● **THE REQUEST**:
Edit the items below by replacing "screenshot" with "page" wherever it appears, and write them out again with everything else left as it is.

● **DATA SUPPLIED**:

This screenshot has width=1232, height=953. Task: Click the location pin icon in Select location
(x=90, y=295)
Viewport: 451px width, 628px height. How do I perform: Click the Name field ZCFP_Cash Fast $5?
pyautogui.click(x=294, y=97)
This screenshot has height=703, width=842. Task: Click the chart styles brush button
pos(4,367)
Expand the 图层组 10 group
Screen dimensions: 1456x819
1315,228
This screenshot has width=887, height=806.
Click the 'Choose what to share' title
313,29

● **TASK SOLUTION**:
This page has width=1232, height=953. Task: Click the location pin icon in Select location
(x=90, y=295)
Viewport: 451px width, 628px height. How do I perform: Click the Name field ZCFP_Cash Fast $5?
pyautogui.click(x=294, y=97)
This page has height=703, width=842. Task: Click the chart styles brush button
pos(4,367)
Expand the 图层组 10 group
Screen dimensions: 1456x819
1315,228
This page has width=887, height=806.
Click the 'Choose what to share' title
313,29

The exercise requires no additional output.